6. Fear is powerful, but love can overcome it. Our modern understanding is that fear motivates individuals and states. (Thank you, Thomas Hobbes!) Politics is then the attempt to calibrate fear to achieve stability, deterrence, or whatever other desired outcome. Yet the ancients teach that love of one's brother in arms, family, city, nation, honor, prestige, justice, and god will make one do things deemed impossible or even suicidal. For instance, the Melians' faith in justice and their gods led them to naively believe that Sparta would help them against Athens.
7. States are fragile, no matter how wealthy, strong, or cohesive. The "school of Hellas," Athens, collapsed into a whirlwind of violence when the plague struck its people. The Athenians ceased to fear their gods and respect the law and "coolly ventured on what they had formerly done in a corner," as Thucydides wrote. In fact, even families, the rock of societies, can fall apart. In the "bloody march of the revolution" in Corcyra, as Thucydides put it, fathers killed their sons, and there "was no length to which violence did not go." Polities may break up unexpectedly, and the beastly state of nature is always around the corner.
8. Expect the unexpected; not everything makes sense all the time. A respected, beloved, and experienced general can be, in a key moment, a pusillanimous and superstitious leader whose actions border on the treasonous. The Athenian general Nicias, mentioned earlier, refused to retreat speedily at the end of the siege of Syracuse -- for no clear reason at all. Much cannot be understood. The ability to comprehend is limited. Live with it.

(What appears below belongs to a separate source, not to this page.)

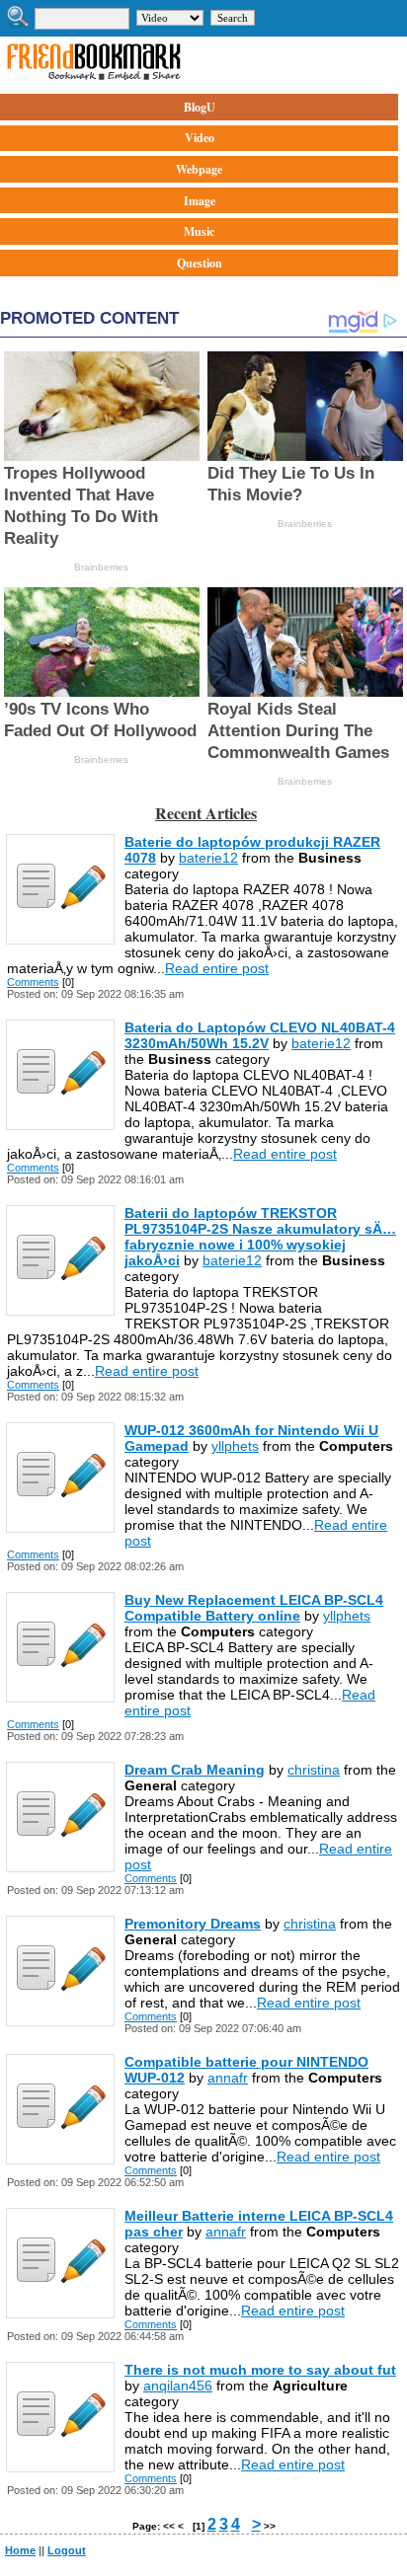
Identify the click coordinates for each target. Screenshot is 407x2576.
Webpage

9. For some, war is not a means to an end, but a goal in and of itself. Some fight because they love the glory of the battlefield, the pleading of the defeated, the plunder, the women, the gold, and the social cohesion of the battalion. For some, war is a way of life and peace the beginning of the end. Take, for instance, Julius Caesar, who loved the Germanic soldiers who fought on his side even though their fellow tribes were threatening Roman imperial interests from across the Rhine. They simply enjoyed a good fight. Similarly, Tacitus describes a Roman officer who "exulting less in the prizes that danger wins than in danger for its own sake, ... sacrificed the assured gains of the past to a novel and hazardous gamble." Or, as Achilles put it in The Iliad, "What I really crave is slaughter and blood and the choking groans of men."
10. Technology extends man's power over nature, but nature is powerful too. An earthquake stopped a Spartan invasion of Attica; a plague devastated Athens and upset its political order; and Julius Caesar barely made it back from Britain to Gaul across the British Channel. Nature can redirect history in unexpected and uncontrollable ways.
11. Success is elusive. Sometimes naiveté, arrogance, and dumb luck turn the most powerful into a loser. (Looking for a Ph.D. dissertation topic? "Stupidity as an independent variable in international relations" would be useful and rare.) Accept this as a tragedy of the human condition. You will never engineer the perfect political administration. Often a group of brilliant generals can lead to a disaster, as the Athenians found out in Sicily.
In the end, we will never fully comprehend power, war, or life. The biggest danger for modern leaders and students of politics is that we think we know more than we do and that we can play with political realities as if they were hard sciences. Reading these classical texts is a good antidote to modern arrogance. Politics is an art, after all.